▶ _Selected passage_:
****

Good tidings and well-wishes!
On a recent post concerning woolly mammoths (Mammuthus primigenius), I mentioned that the most famous animals are frequently surrounded by the largest amounts of mis-information and mythology. A textbook example of this may be found in the form of the notorious giant squid (Architeuthis sp): an animal which can reach sixty feet in length, has eyes that are literally the size of dinner plates (approximately 16″ across), and until very recently, had never been observed in its natural habitat. With a creature like this, it’s not hard to start imagining a sea monster.
It’s largely for this reason that I believe Richard Ellis has done a bang-up job chronicling the life and times of these fascinating beasts in his book, The search for the Giant Squid: The biology and mythology of the world’s most elusive sea creature. Though he devotes an entire chapter to fictional accounts of Architeuthis, he never plays off the idea that the animal is a malevolent kraken elsewhere, and I found this to be very much to his credit. Perhaps the most informative chapter, however, was the one which delivered a crash course in introductory squid anatomy. Though the giant squid is barely mentioned therein, it does an exquisite job of familiarizing the reader with the basic bio-mechanics of unprepared calamari. Other intriguing passages include a thorough discussion of sperm whale (Physeter macrocephalus) predation on Architeuthis, and many readers will be surprised to learn that while these magnificent odontocetes do in fact prey on these largest of invertebrates, the giant squid actually makes up less than half of a percent of the creature’s total diet.

****

▶ _Supplied material_:

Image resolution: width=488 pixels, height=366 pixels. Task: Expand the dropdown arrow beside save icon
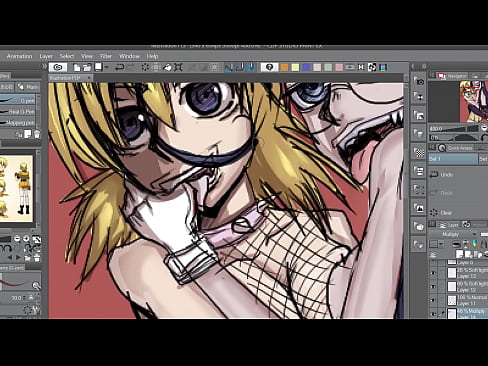(106, 67)
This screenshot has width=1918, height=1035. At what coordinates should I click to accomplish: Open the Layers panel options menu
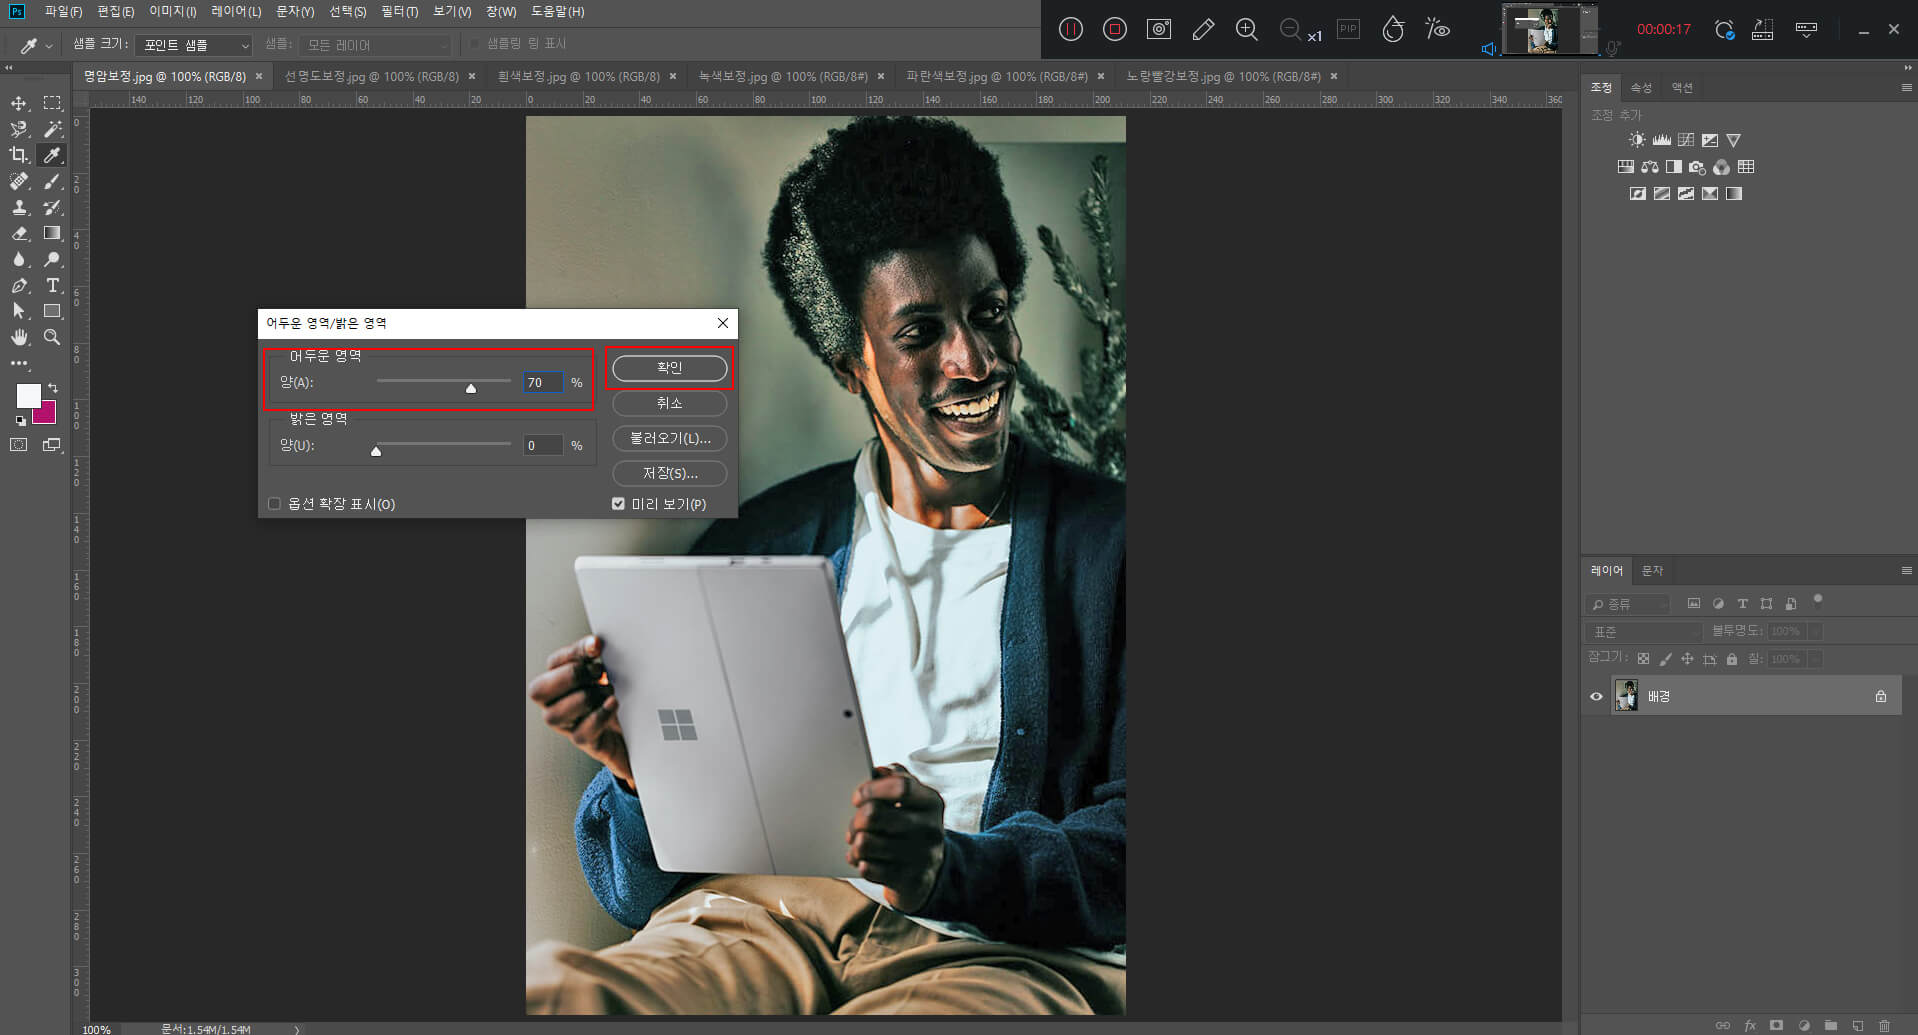click(1906, 571)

****

▶ _What you need to do_:
**1.** In the giant squid book review, what share of the sperm whale's total diet does the giant squid make up?
**2.** Resume the giant squid book review after its final sentence.

▶ _Results in order_:
**1.** Less than half of a percent.

**2.**
However, it should be noted that the latest edition of the book was published ten years ago, and thus Ellis had no insight on the capturing of an immature female Architeuthis some 600 miles Southeast of Tokyo back in 2006:
Still, it is a fascinating read by any account. My only criticism is the fact that I believe Ellis spent entirely too much time detailing Architeuthis‘ presence in popular culture and sculpture when he could have provided additional information about its biology or that of other large cephalopods such as the colossal squid (Mesonychoteuthis hamiltoni). This is a minor point, however, and it doesn’t prevent me from recommending The search for the Giant Squidto cephalopod-enthusiasts of all interest levels.
May the fossil record (and the rest of the natural world) continue to enchant us all!